* **EXERCISE REQUIREMENTS**
All records that follow are to be copied exactly, with images omitted.

* **Stored records**

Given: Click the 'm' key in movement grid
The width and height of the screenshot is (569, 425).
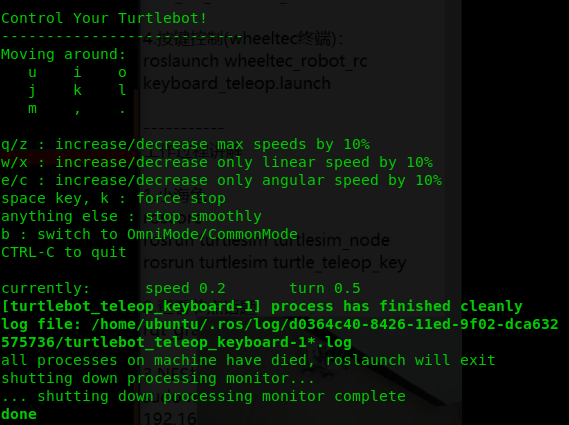Looking at the screenshot, I should coord(33,109).
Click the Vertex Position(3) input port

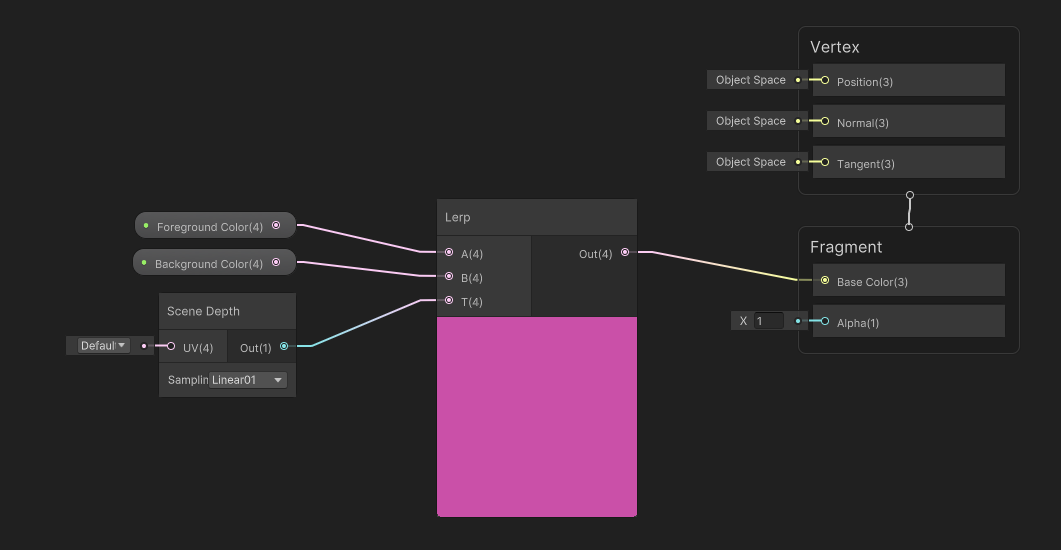coord(825,80)
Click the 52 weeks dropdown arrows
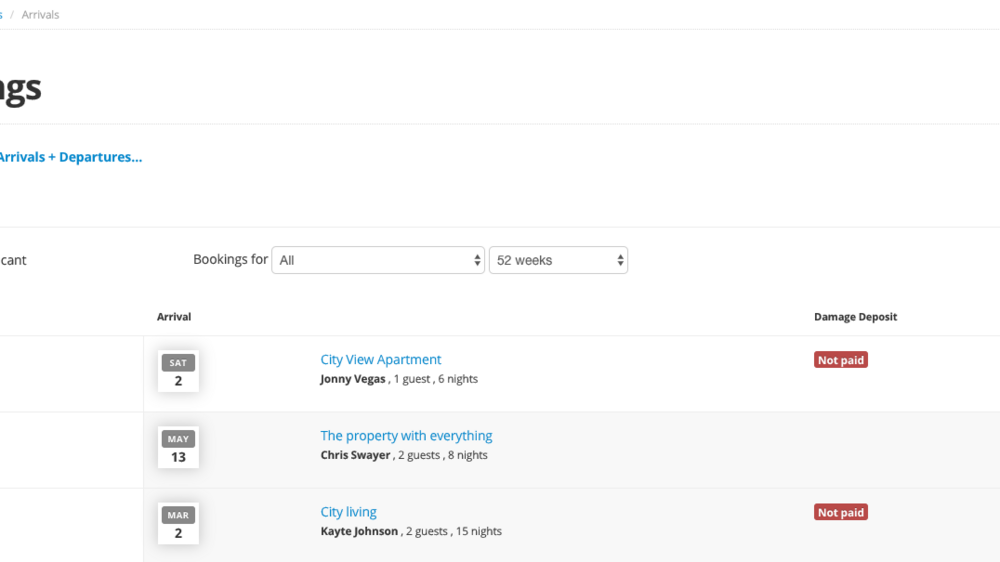This screenshot has width=1000, height=562. pos(620,260)
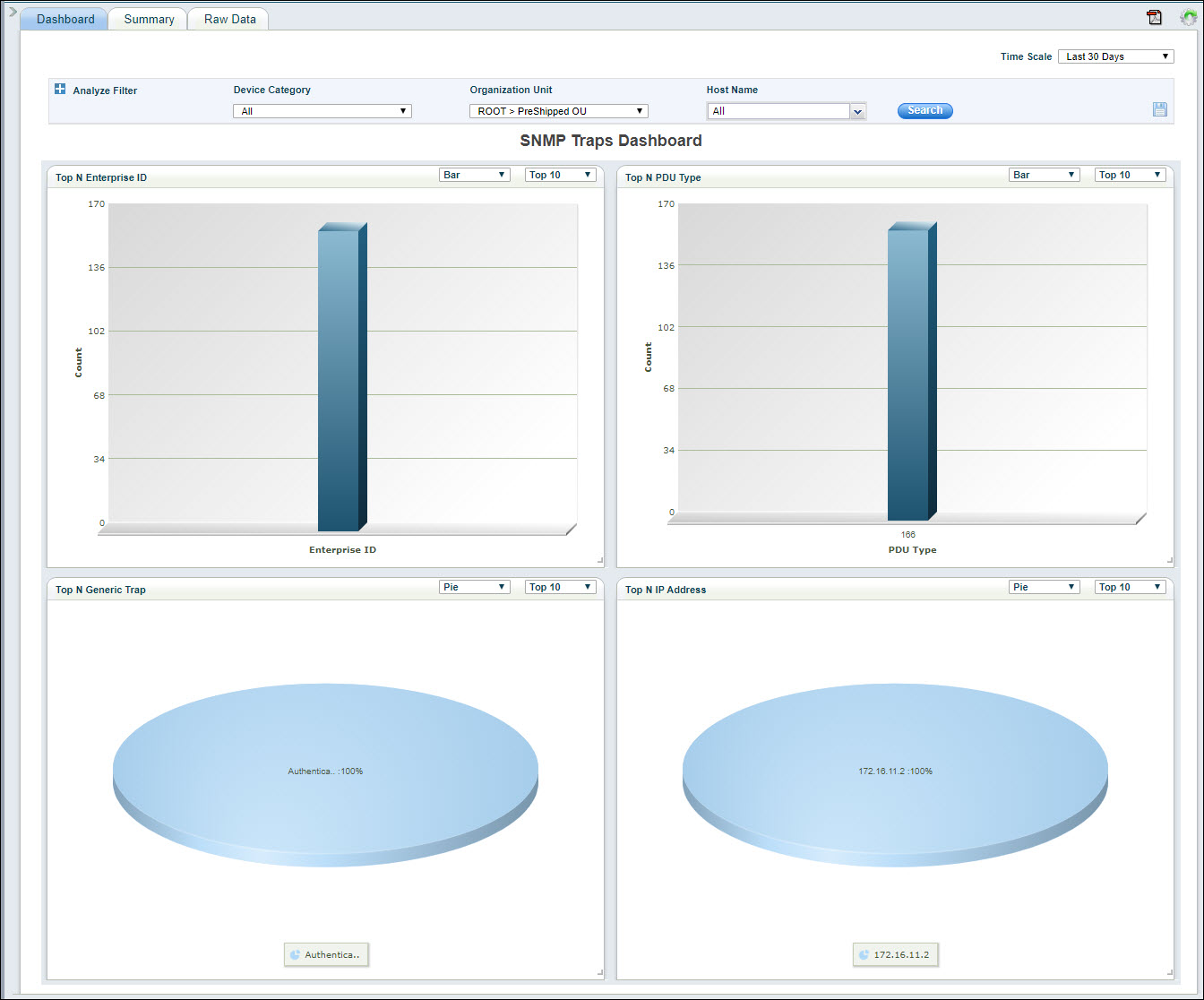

* **EXERCISE RESPONSE**
Given: Click the 'm' key in movement grid
The width and height of the screenshot is (569, 425).
Looking at the screenshot, I should coord(33,109).
Click the Vertex Position(3) input port

coord(825,80)
Click the 52 weeks dropdown arrows
This screenshot has width=1000, height=562. pos(620,260)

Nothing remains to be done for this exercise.